◆ Exercise goal
Given the records below, the lines starting at the line with "Image resolution: width=600" and ending at the line with "This screenshot has" should be output exactly, both end lines kept and pictures left out.

Dataset records below:

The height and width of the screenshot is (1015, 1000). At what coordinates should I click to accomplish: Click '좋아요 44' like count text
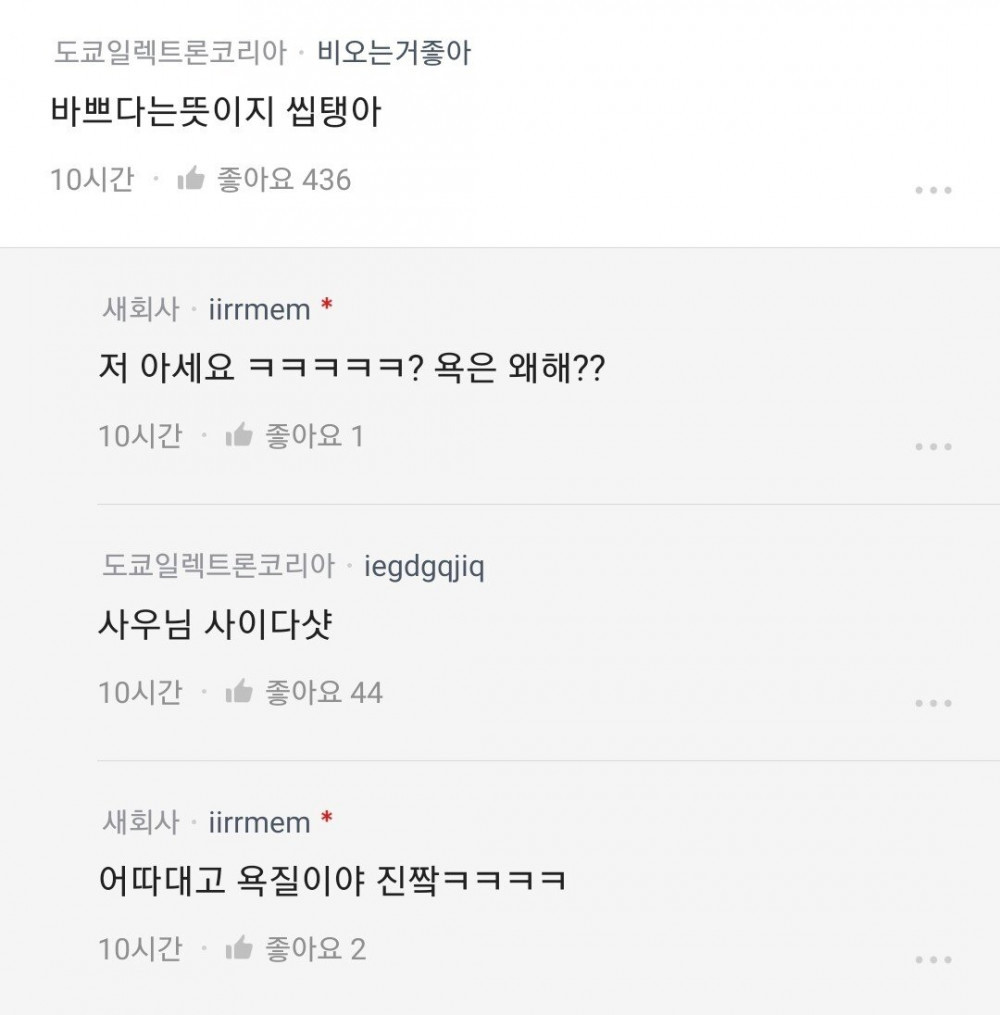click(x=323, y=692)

End of Dataset records.
Dataset records below:

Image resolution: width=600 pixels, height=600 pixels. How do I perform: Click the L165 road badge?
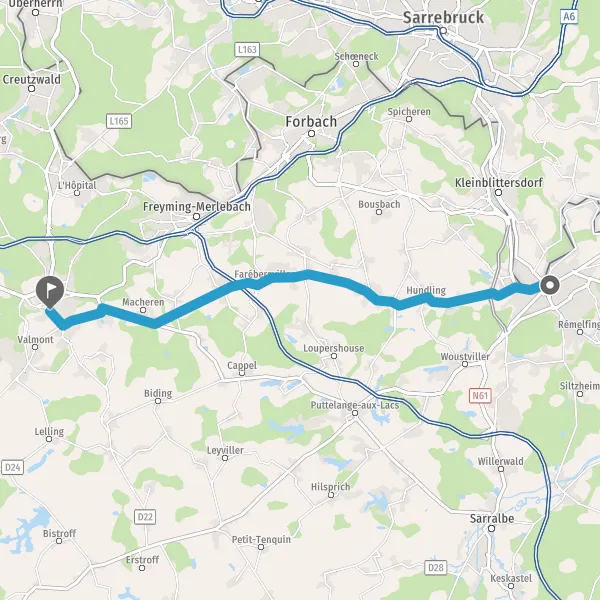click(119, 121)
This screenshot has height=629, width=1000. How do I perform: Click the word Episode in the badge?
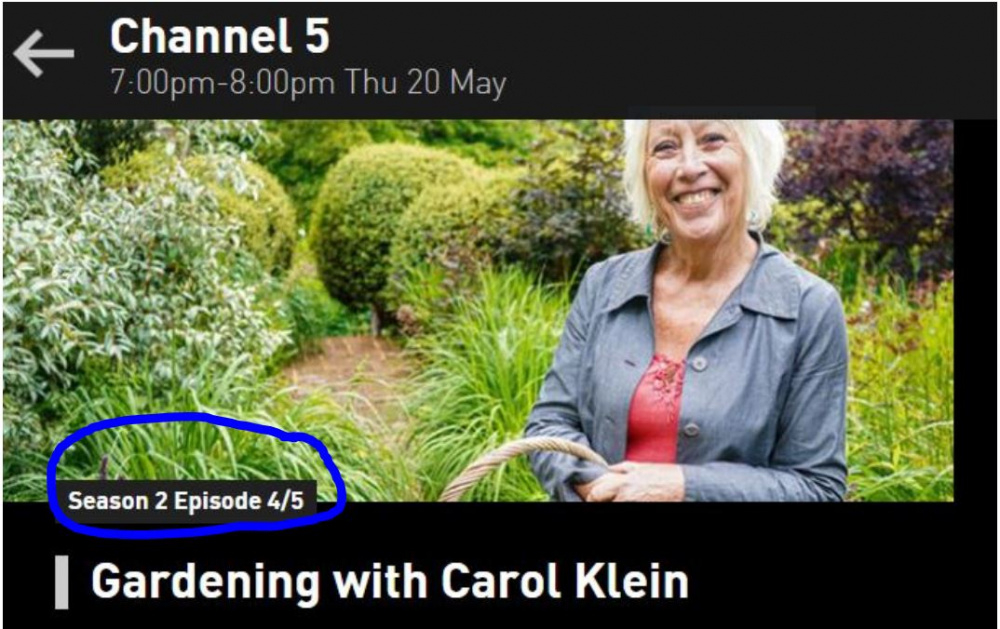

End of Dataset records.
Dataset records below:

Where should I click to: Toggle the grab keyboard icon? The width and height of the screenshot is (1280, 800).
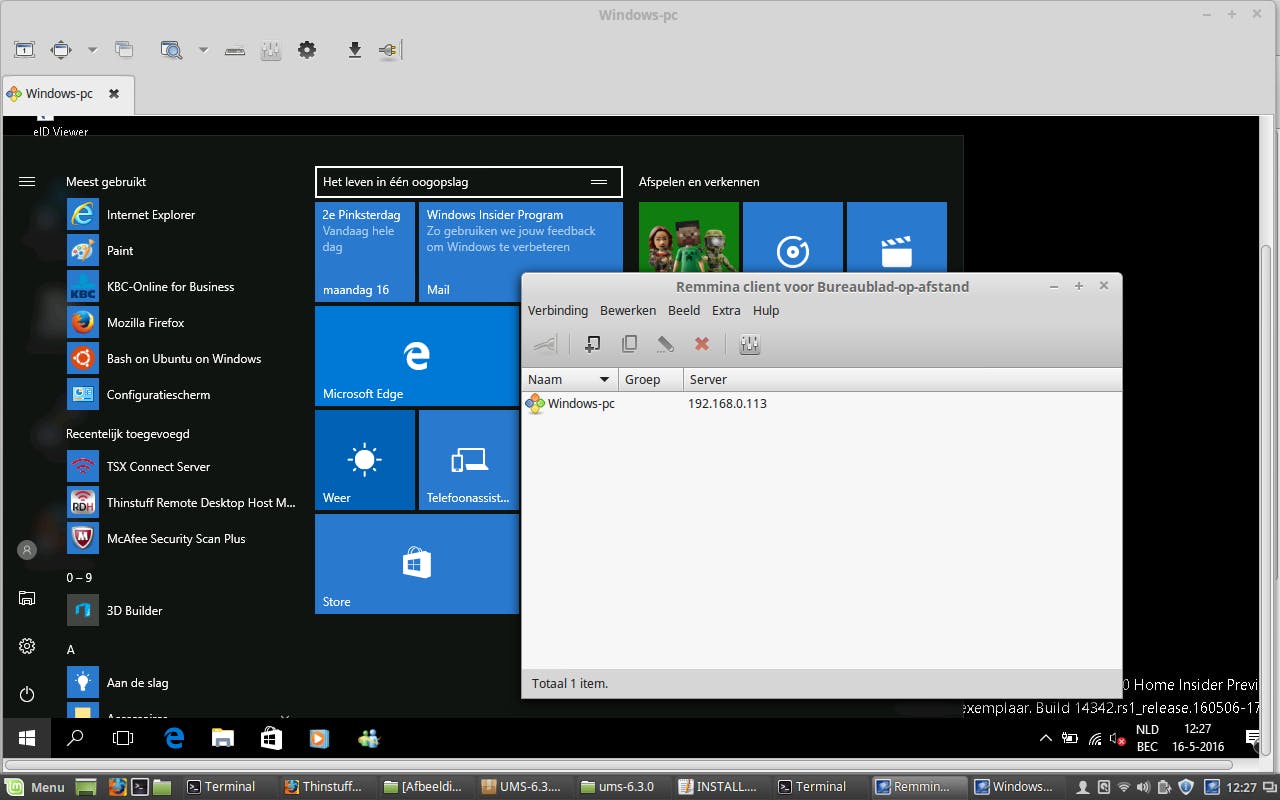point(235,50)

End of Dataset records.

◆ Output of the task
Image resolution: width=600 pixels, height=600 pixels. How do I perform: Click the L165 road badge?
click(119, 121)
This screenshot has height=629, width=1000. How do I perform: Click the word Episode in the badge?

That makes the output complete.